• REQUIRED WORK:
Rewrite the stretch of data from the line containing "The height and" through the line containing "(x=1947, y=157)", replacing "screenshot" with "image" and keeping everything else the same. Give only those lines, without the pictures.

• RECORD EXTRACTS:

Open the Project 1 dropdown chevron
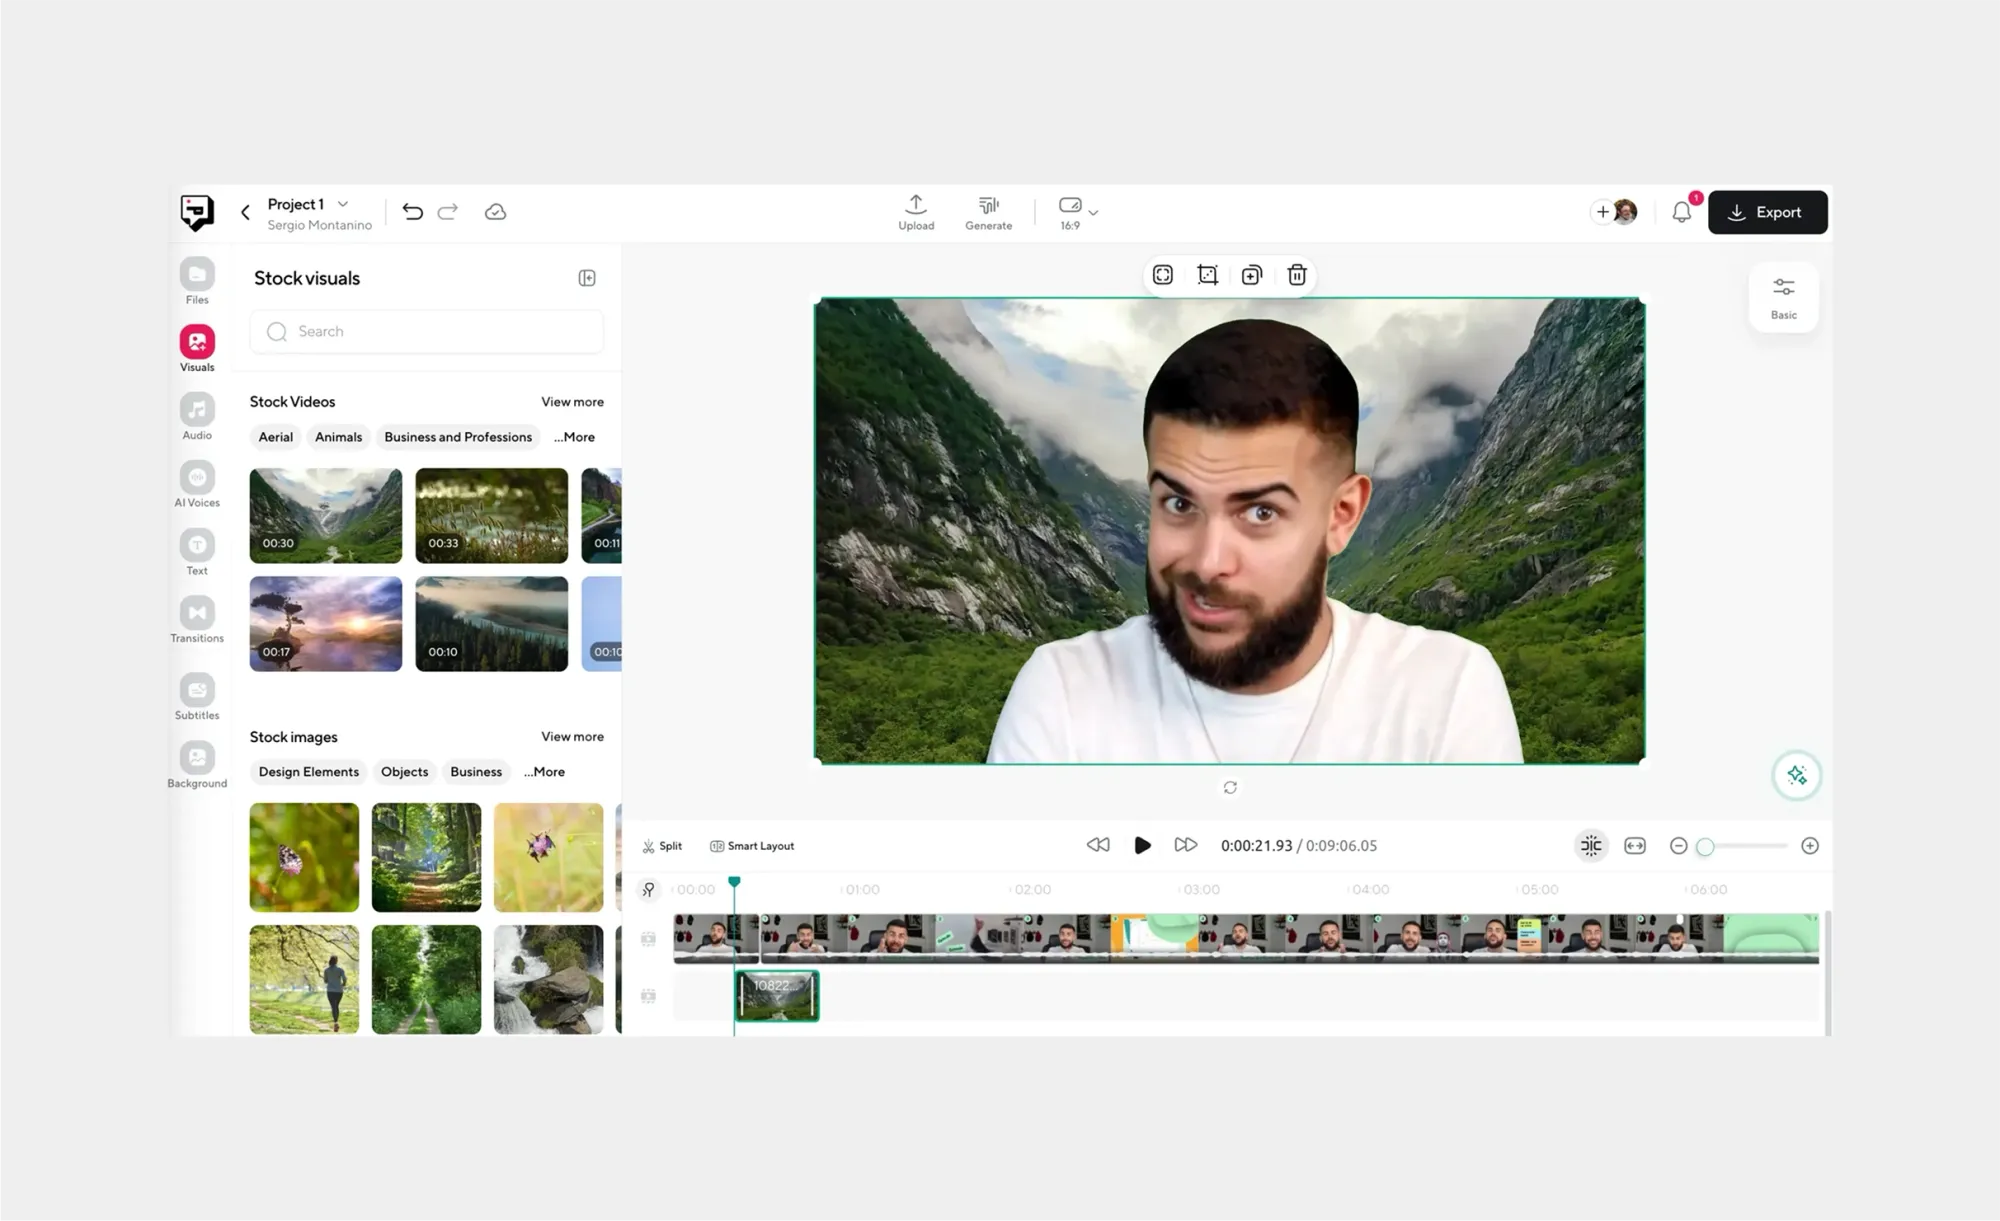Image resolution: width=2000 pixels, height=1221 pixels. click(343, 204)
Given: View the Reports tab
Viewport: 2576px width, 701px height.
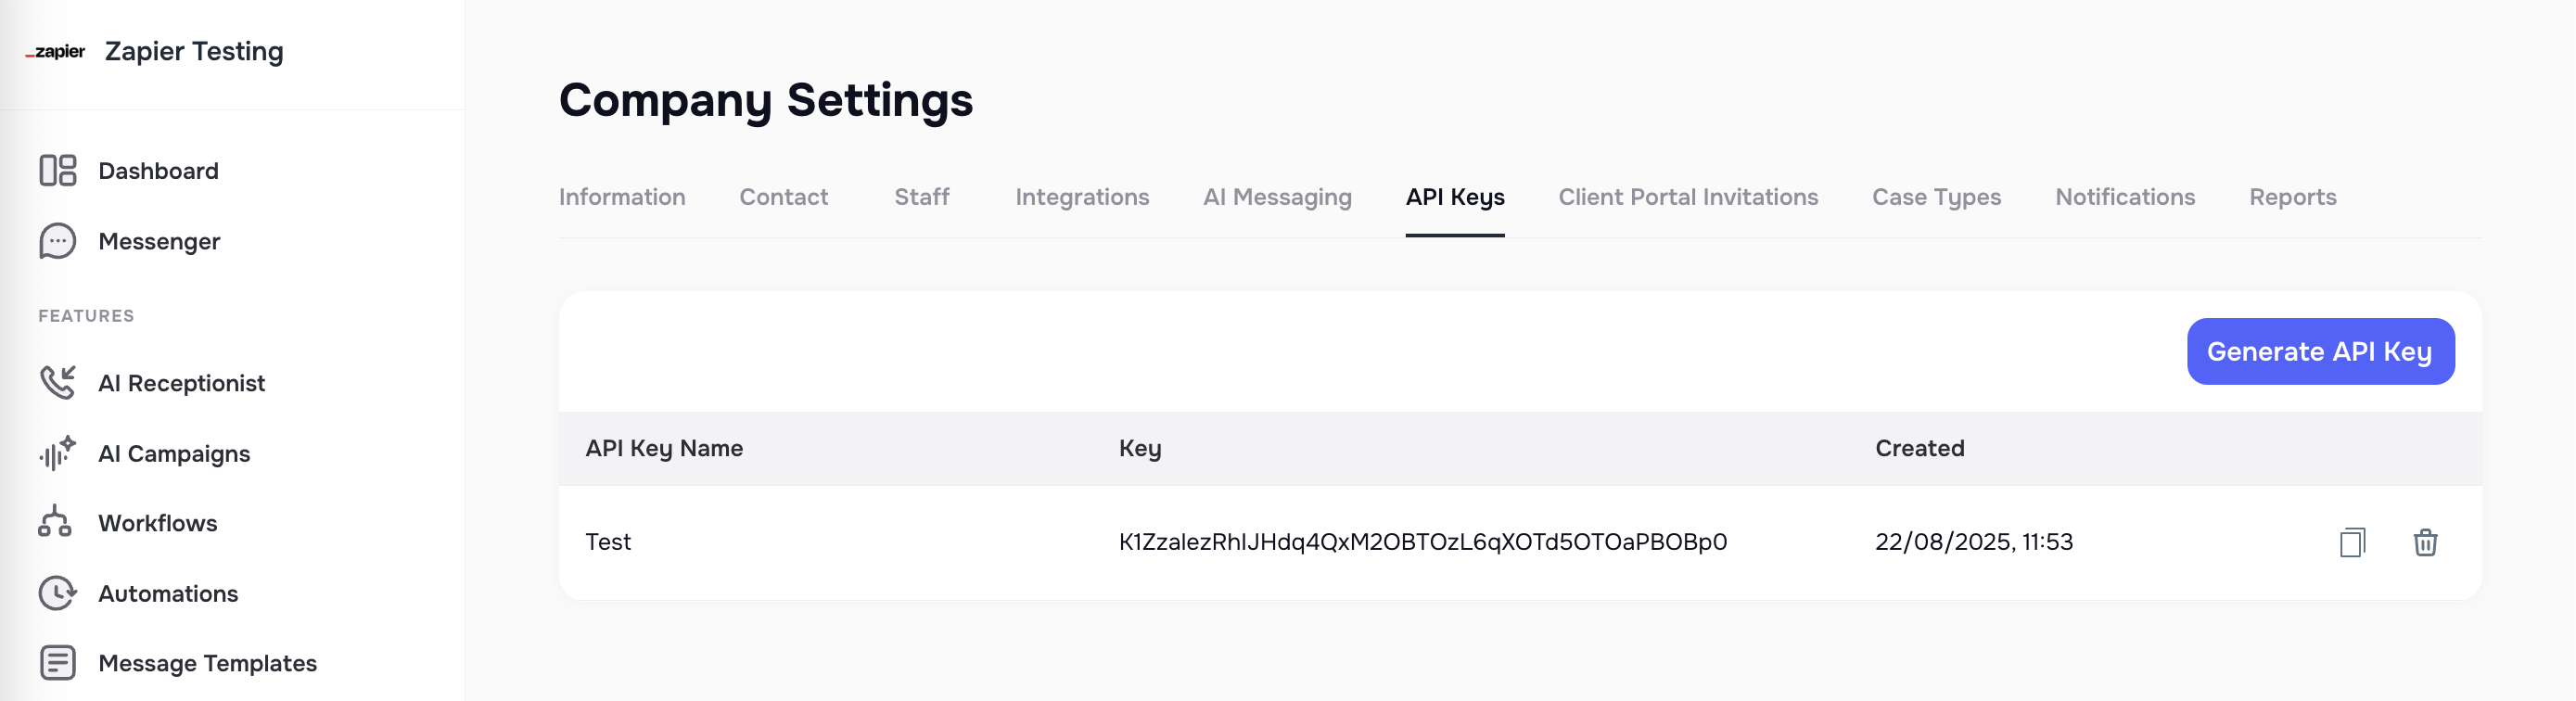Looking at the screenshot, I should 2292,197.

--

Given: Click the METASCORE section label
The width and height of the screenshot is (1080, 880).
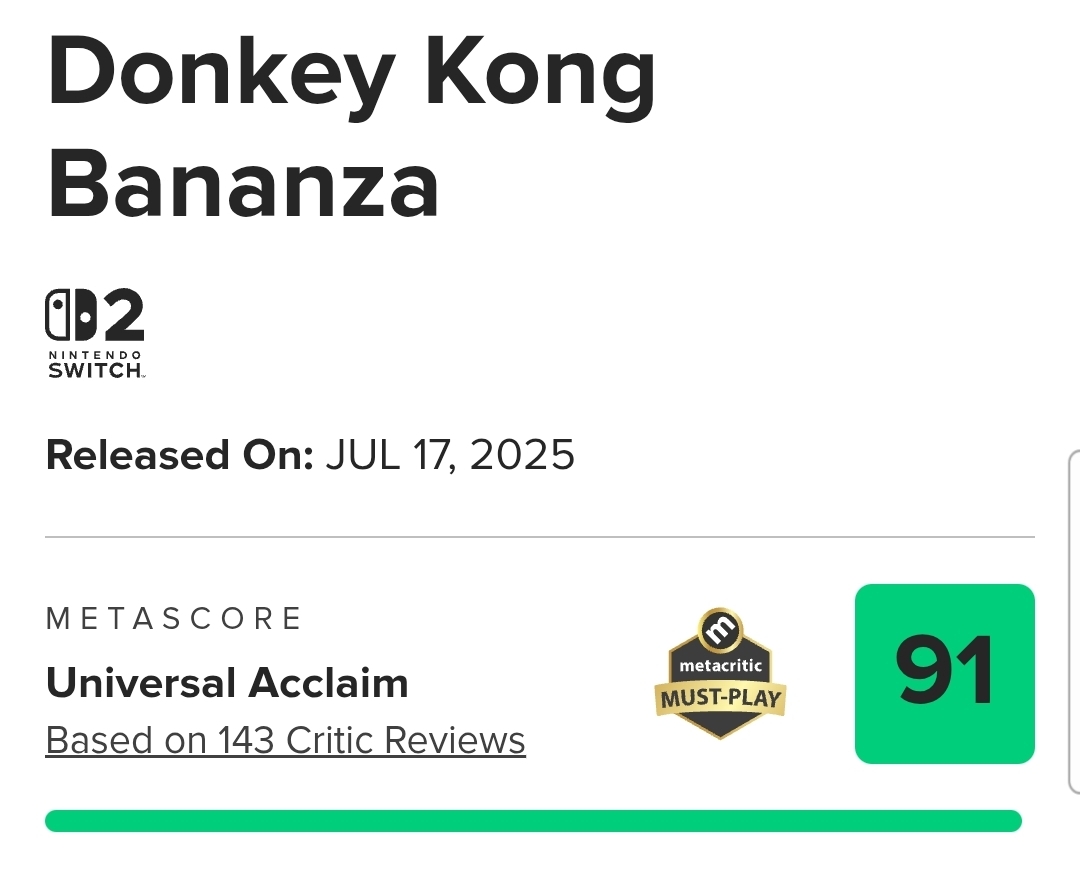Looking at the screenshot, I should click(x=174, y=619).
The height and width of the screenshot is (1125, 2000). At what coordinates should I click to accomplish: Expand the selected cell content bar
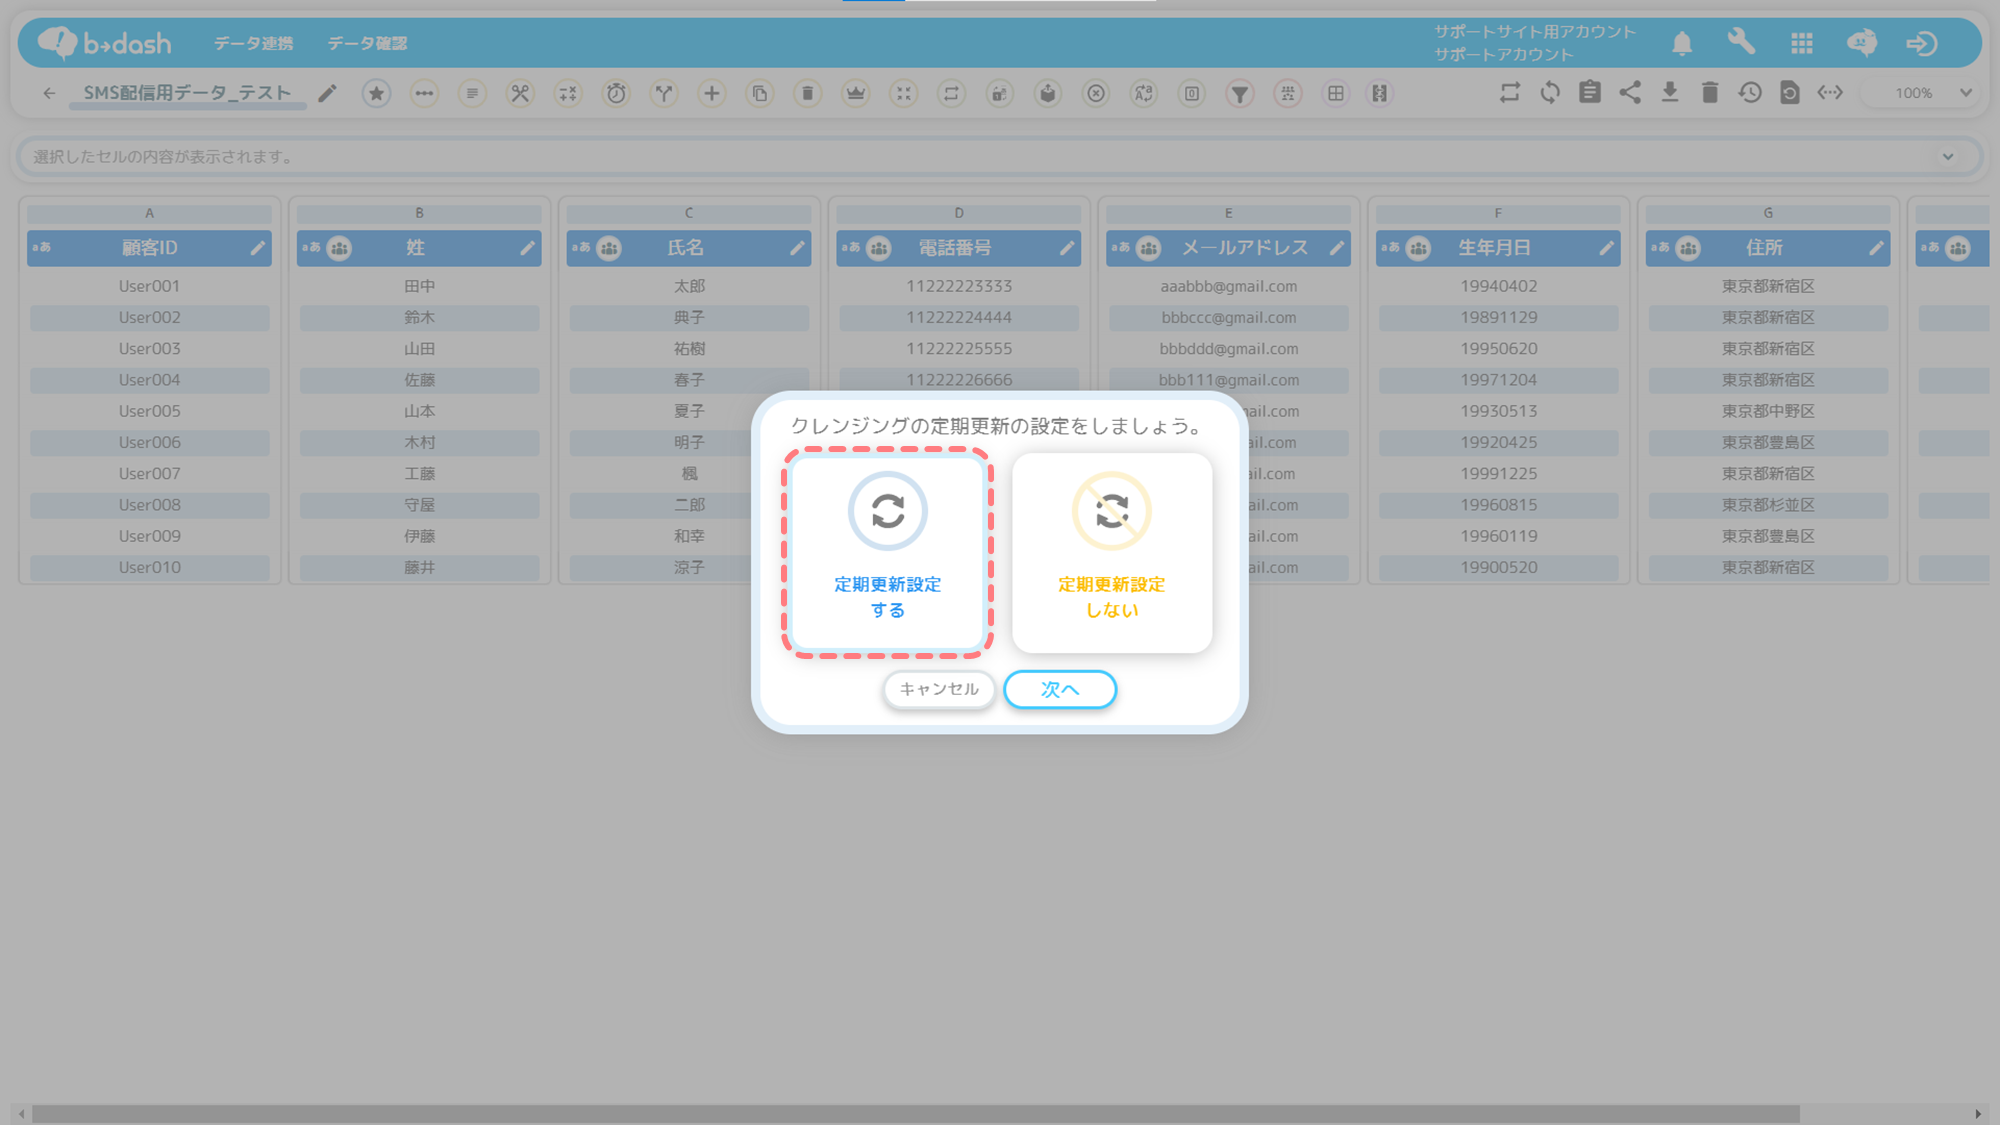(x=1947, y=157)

• SOLUTION TO THIS TASK:
The height and width of the image is (1125, 2000). At what coordinates should I click to accomplish: Expand the selected cell content bar
(x=1947, y=157)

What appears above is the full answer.